Posted out of Jamnagar a few months after the incident, to Tambaram in Tamil Nadu to train as a flying instructor, Sqn Ldr Ajit would learn about the decoration headed his way as he sat down to dinner with his course-mates one night.
‘I had completely forgotten about the incident,’ he says. ‘I had moved on. And here I was, fielding congratulatory calls all night. I must admit it felt good, but I still say I was just doing my job.’
On the eve of Independence Day 2012, the government announced the gallantry decoration for a pilot who had displayed ‘nerves of steel and unwavering commitment to the mission assigned to him’. His Shaurya Chakra citation would heap praise on him for handling a critical emergency that was ‘neither documented nor had occurred before in a MiG-29 aircraft’.
He would play down the courage he displayed in the air when he spoke to his colleagues and his wife, but the Shaurya Chakra citation was unequivocal in its praise:
‘Amid rapidly increasing intensity of fire and at great personal risk, he initiated emergency recovery of the aircraft.

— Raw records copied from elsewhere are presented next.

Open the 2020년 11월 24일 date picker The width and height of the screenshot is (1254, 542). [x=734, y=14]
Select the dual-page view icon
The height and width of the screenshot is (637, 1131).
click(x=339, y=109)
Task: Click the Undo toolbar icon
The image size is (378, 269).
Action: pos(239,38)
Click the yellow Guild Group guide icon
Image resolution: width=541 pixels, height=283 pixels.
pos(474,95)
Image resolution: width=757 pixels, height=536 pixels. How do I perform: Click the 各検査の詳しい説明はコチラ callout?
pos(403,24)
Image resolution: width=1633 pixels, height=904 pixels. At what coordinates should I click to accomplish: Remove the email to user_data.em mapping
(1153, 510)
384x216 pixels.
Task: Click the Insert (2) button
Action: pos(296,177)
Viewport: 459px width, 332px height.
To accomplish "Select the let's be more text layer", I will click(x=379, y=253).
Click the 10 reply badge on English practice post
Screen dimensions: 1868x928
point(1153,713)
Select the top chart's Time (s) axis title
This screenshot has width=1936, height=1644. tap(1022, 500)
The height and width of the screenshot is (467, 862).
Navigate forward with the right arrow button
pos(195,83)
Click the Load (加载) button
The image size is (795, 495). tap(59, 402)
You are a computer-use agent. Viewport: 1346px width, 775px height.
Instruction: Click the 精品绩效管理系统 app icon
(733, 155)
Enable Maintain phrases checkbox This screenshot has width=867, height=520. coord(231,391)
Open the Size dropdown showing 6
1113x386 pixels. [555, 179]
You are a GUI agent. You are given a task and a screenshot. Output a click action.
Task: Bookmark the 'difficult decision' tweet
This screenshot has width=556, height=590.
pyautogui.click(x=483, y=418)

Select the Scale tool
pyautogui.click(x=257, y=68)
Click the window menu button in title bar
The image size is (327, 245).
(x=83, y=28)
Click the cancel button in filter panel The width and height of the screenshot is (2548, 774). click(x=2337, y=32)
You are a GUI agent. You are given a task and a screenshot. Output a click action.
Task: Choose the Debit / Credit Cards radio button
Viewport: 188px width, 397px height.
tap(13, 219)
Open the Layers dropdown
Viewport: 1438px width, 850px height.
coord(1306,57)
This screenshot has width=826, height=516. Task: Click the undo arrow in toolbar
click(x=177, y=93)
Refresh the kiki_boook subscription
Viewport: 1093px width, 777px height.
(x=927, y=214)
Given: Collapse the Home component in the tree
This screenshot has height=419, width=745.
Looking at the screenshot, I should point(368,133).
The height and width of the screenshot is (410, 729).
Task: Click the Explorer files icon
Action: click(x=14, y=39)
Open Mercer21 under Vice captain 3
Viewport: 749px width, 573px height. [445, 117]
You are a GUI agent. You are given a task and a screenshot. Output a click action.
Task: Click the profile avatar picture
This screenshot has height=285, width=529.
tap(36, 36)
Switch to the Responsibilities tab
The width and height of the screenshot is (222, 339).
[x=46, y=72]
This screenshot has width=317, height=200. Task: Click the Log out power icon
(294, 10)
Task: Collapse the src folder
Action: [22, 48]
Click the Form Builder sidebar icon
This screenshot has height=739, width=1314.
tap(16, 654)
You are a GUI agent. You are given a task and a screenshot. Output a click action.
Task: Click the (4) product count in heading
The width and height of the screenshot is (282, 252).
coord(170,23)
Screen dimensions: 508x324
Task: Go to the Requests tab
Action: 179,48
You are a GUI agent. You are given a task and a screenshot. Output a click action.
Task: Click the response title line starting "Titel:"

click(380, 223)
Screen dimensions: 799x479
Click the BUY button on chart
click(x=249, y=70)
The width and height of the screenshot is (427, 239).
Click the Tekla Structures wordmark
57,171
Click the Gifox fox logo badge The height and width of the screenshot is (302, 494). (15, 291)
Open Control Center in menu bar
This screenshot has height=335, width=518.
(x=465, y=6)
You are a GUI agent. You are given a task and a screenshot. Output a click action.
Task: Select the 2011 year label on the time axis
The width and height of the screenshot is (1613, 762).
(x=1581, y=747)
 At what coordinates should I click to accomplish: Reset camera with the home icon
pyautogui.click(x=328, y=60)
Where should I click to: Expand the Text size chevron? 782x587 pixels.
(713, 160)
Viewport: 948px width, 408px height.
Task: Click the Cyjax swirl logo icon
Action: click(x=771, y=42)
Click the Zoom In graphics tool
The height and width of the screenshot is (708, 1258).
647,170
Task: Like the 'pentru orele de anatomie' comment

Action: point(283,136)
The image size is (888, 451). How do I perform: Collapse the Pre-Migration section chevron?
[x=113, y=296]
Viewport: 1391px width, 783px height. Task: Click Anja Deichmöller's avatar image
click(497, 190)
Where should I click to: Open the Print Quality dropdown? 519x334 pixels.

With exceptional presence of mind and courage of highest order, he elected to avoid flying over various petrochemical installations in the vicinity of the airfield, even though this prolonged flight endangered his life,’ reads the citation. ‘Despite limited visibility due to soot deposits on the windshield, Vasane skilfully positioned the MiG-29 jet for an emergency landing that he executed flawlessly. Throughout the flight, he maintained extreme calm and composure, devotion to duty and thorough professionalism in keeping with the highest traditions of the IAF.’